Assessing Future Wind Speed Variations: Methodology for Climate Model Integration in Wind Resource Assessment
Abstract. Current wind resource assessments primarily rely on historical wind climate data and typically assume persistence in the wind conditions for the future climate. However, climate change influences the large-scale atmospheric circulation and thus might impact the available wind resource at specific sites. These possible changes in the wind climate are represented in climate model simulations. In this work, we introduce a methodology that integrates climate model ensemble data into the long-term referencing process using the Measure-Correlate-Predict (MCP) framework to assess future wind speed variations at specific sites. Seven sites across Europe with measurements near modern wind turbine hub heights (100 m) are analyzed. The approach incorporates the ERA5 reanalysis dataset and an ensemble of ten global climate models from the Coupled Model Intercomparison Project (CMIP6) under intermediate and very high green house gas emission scenarios (SSP2-4.5 and SSP5-8.5). The methodology is validated against historical data and the results indicate that the approach reliably corrects climate model data to the specific site conditions. The bias correction reduces discrepancies between climate model outputs and observations, within all seasons. Depending on the site and climate model, future projections indicate a decrease in summer wind speeds ranging from −0.1 to −0.3 ms−1 by mid-century and up to −0.4 ms−1 by century’s end under SSP2-4.5, with slightly larger declines under SSP5-8.5. Conversely, a slight increase in winter wind speeds is observed, accompanied by greater uncertainty among models. Overall, the proposed methodology provides a robust, data-driven basis for improved future wind resource estimation, supporting investment decisions and enhancing understanding of risks under climate change.
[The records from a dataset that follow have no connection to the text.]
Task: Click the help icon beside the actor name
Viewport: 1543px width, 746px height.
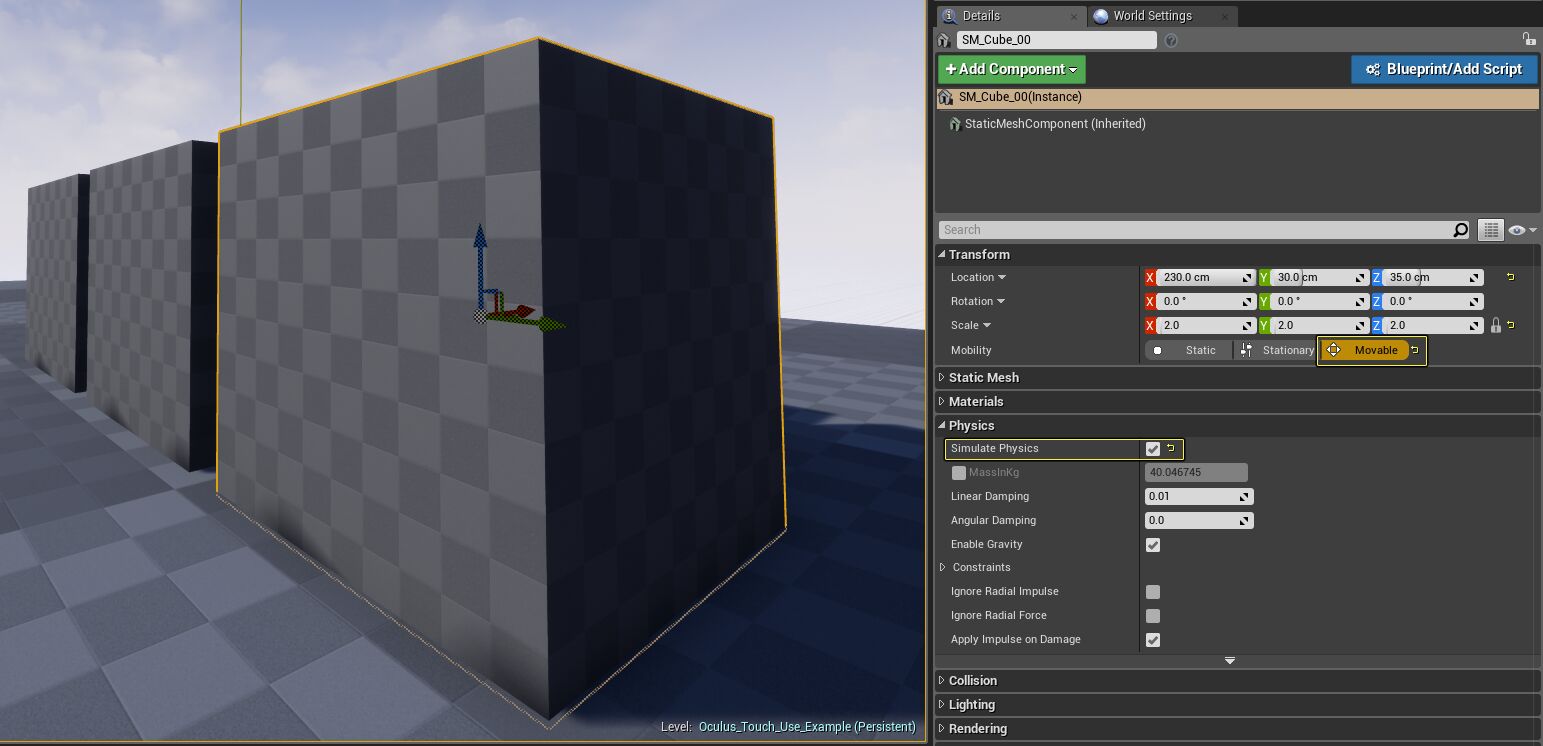Action: coord(1171,40)
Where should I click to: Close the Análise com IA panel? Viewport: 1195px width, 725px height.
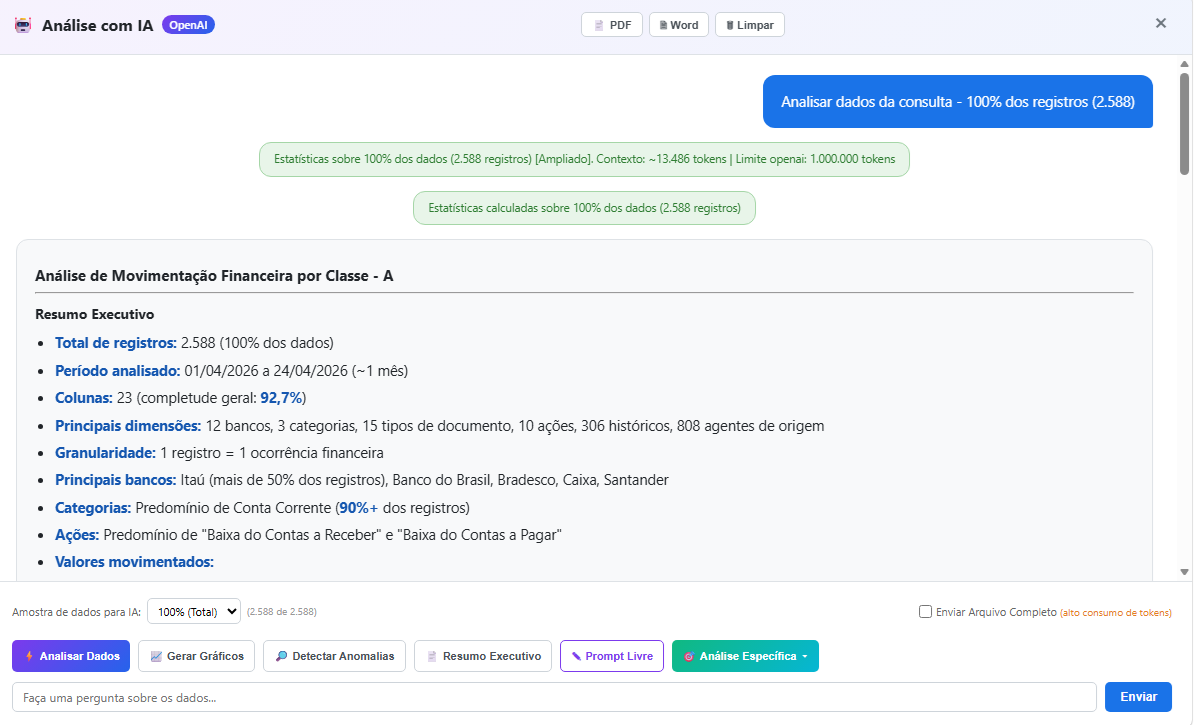tap(1161, 24)
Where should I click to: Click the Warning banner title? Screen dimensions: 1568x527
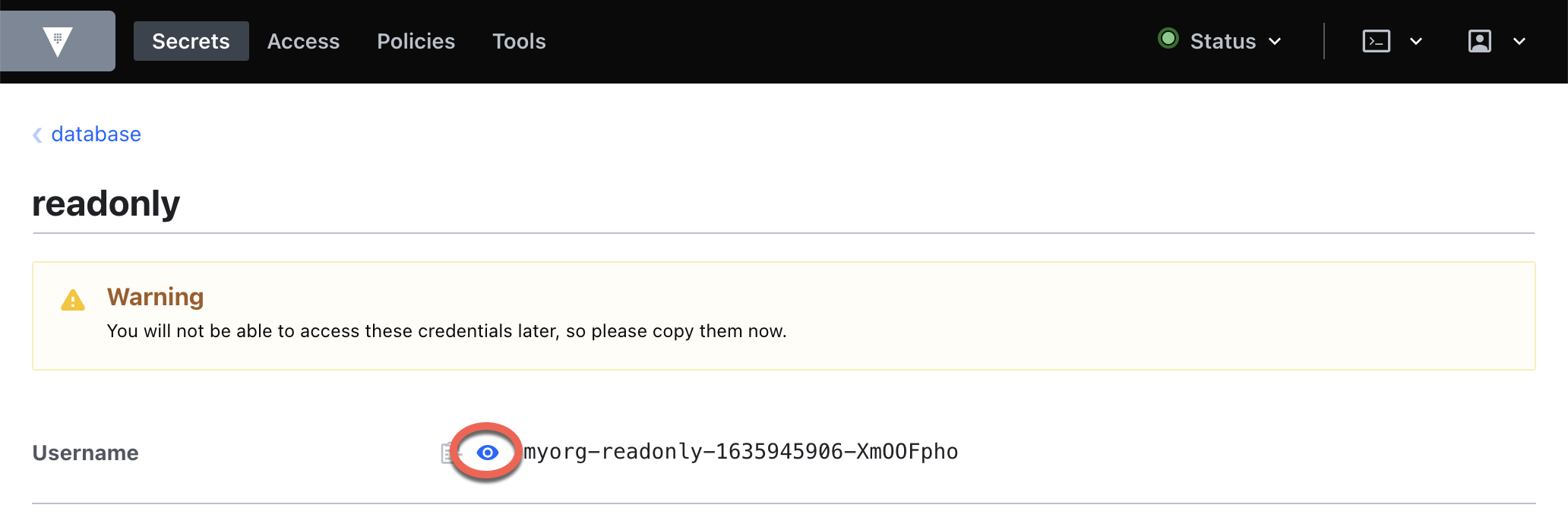coord(155,297)
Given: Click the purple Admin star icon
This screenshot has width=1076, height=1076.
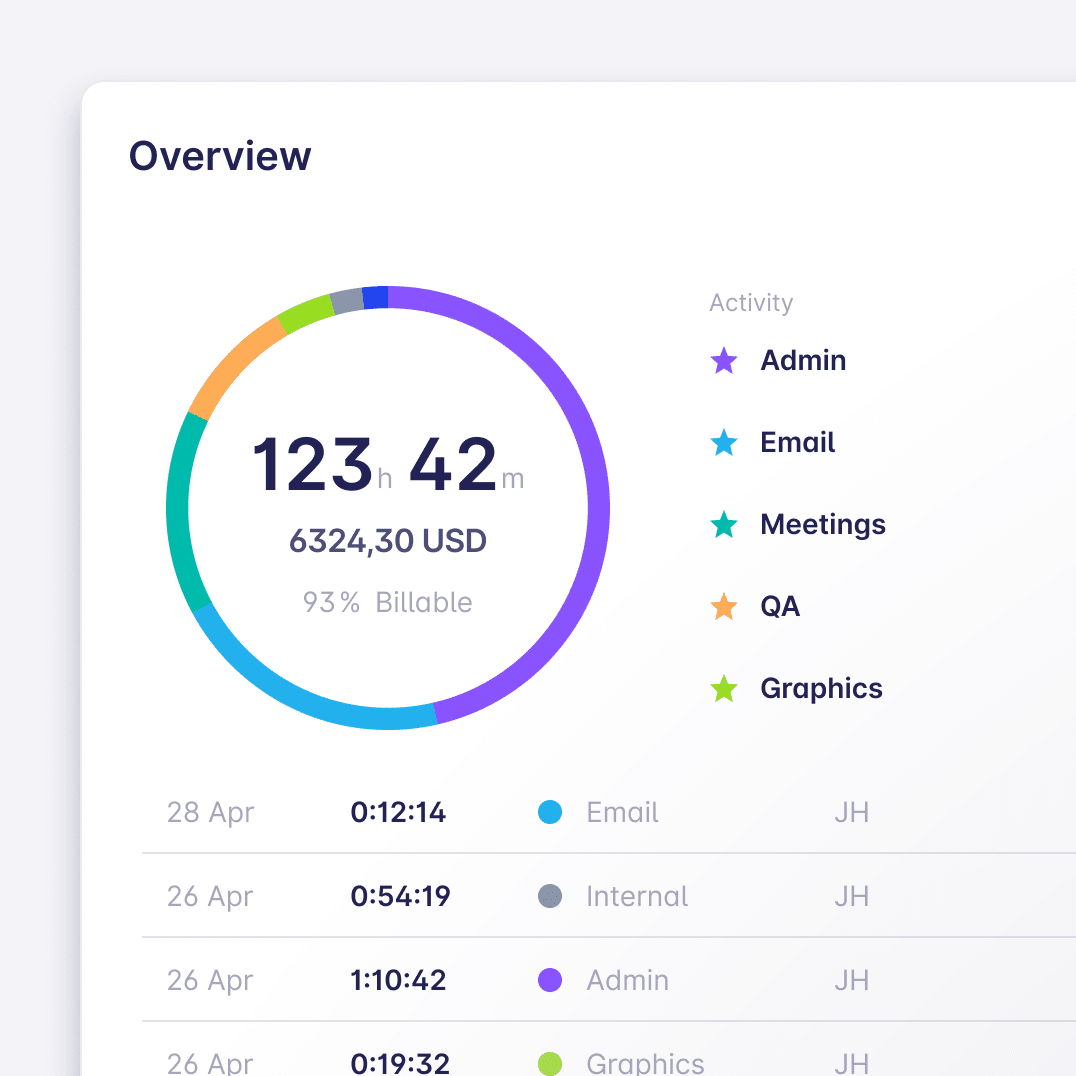Looking at the screenshot, I should click(723, 361).
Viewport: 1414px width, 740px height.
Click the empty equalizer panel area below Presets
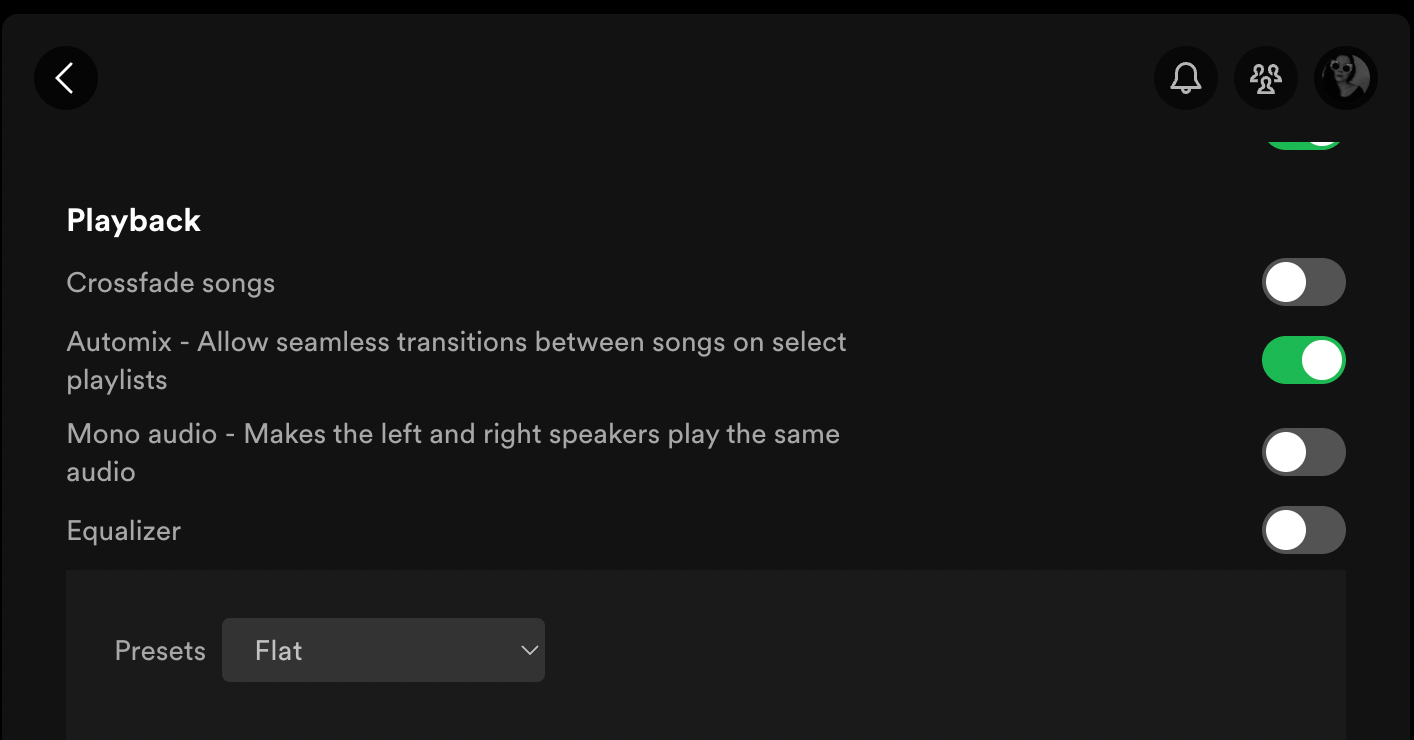pyautogui.click(x=706, y=712)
The manuscript details a methodology of integrating climate model ensemble data for two emission scenarios into the long-term referencing process using incorporates the ERA5 reanalysis dataset, by applying the Measure-Correlate-Predict (MCP) framework to assess future wind speed variations at specific sites. Usual approach in the industry is using ERA5 data without consideration of future variations in wind speed. This work proposes an alternative method which assessment of future wind speed variations across Europe, providing better input for placement of future wind farm.
While I do support publication of this work, I have a few questions and suggestions:
Line 49: “Especially regional studies are based on the former generation of climate…” I’m not sure that “Especially” is the right word to be used here. I would just omit it.
Table 1: In addition to Table 1. It would be useful to “borrow” maps from the work done by Borowski et al. (2026), showing geographic location of selected sites, so that reader has a better idea about any local geographic features that might affect past/present/future wind resources.
Table 2: It would be nice to include a sentence or two about if and how horizontal resolution of different global climate models from the CMIP6 ensemble might affect projections of wind speed.
Line 240: “These uncertainties were investigated in detail in Borowski et al. (2026) and are in the range from 1 %(Falkenberg) to approx. 11 % (Obninsk).” I believe it would be useful to include a bit more info about where this big range of uncertainty is coming from (why is Obninsk so special to have such a big uncertainty compared to Falkenberg, in addition to “Obninsk, where ERA5 overestimates high wind speeds and underestimates those below the mean” (line 230)
Line 259: “The differences between the wind speed distributions of the individual climate models are exemplified for the site Hegyhatsal (Fig. 5b). “ Why is this the case for this site, but not for other(s)?
Line 342: “sensitivity is particularly evident at Obninsk (Fig. 10), where CanESM5 exhibits a stronger decrease in wind speeds compared to the remaining ensemble members, leading to a reduction in ensemble spread of approximately 0.4 ms−1 by the end of the century when the outlying model is excluded. A similar behavior is observed at Hamburg during the historical and early future periods, where one model deviates from the remaining ensemble members.” Any idea why? It would be nice to include some ideas/speculations explaining this.